牛飼いの少年ロビンと白い羽の雁の妖精の束の間の出会いを描いた物語
夜と夜明けの間にうっすらと射す月明かり、霜が降りて、草原は銀色に輝いています。牛飼いの少年ロビンにとって、暖炉の火が暖かい家に帰る時間が近づいて来ました。お母さんが朝ごはんを作って待っています。牛を呼ぶロビンの声がこだまして、霧の中で呼び返す声が響いた時、一羽の白い雁が月明かりの中に消えるのが見えました。

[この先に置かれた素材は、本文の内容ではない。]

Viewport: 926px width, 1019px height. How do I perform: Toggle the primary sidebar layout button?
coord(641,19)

ロビンは家路に着くのを忘れて、草原に落ちている雁の白い羽を辿って行きます。牛たちの道からそれ、ガマが生い茂っている湿地へと向かうと、そこには、雁の群れに囲まれて一人の少女が立っていました。少女は笑い声を立てて、手招きをしています。
少女が近づき、ロビンの手をとりました。その手は、月の冷たい光に触れたかのような感触でした。

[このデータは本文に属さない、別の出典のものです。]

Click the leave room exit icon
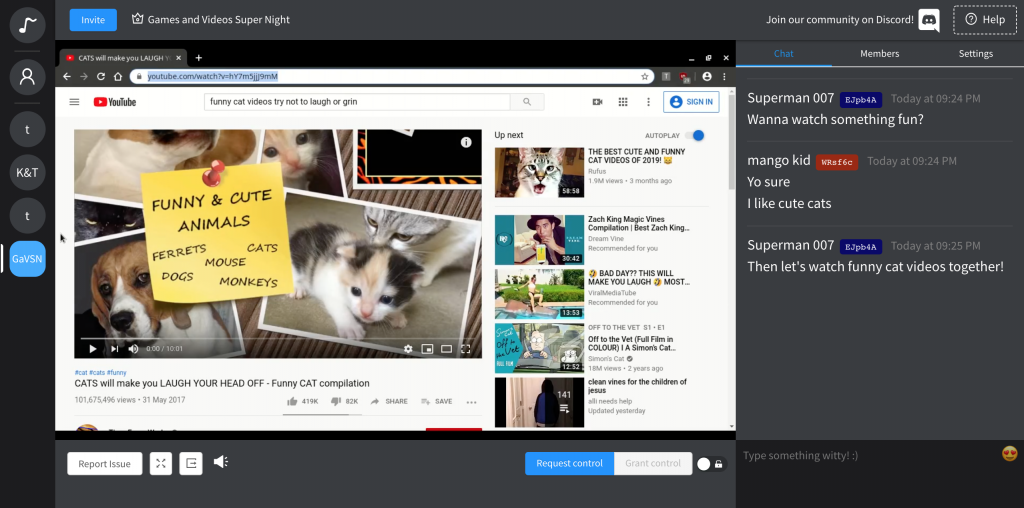 pos(191,463)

「いらっしゃい・・・さあ、みんなと飛ぶのよ」と誘う少女にロビンは・・・。
寒い夜を通して、一人で牛を見守る少年ロビンに束の間の夢を見させてあげたかったのでしょうか。ターシャの深い人間愛を感じます。とがり耳をもつ牛飼いの少年ロビンと白い羽の雁の妖精との束の間の出会いと別れを描いた何とも神秘的で美しい物語です。
「ターシャ・テューダークラッシックコレクション」の中の異色の一冊。くすんだ青を基調とした白、黒、青、茶の少ない色彩で描かれた絵本、夜明け前の月の光と雁の白い羽が透明感あふれて美しく描き出されています。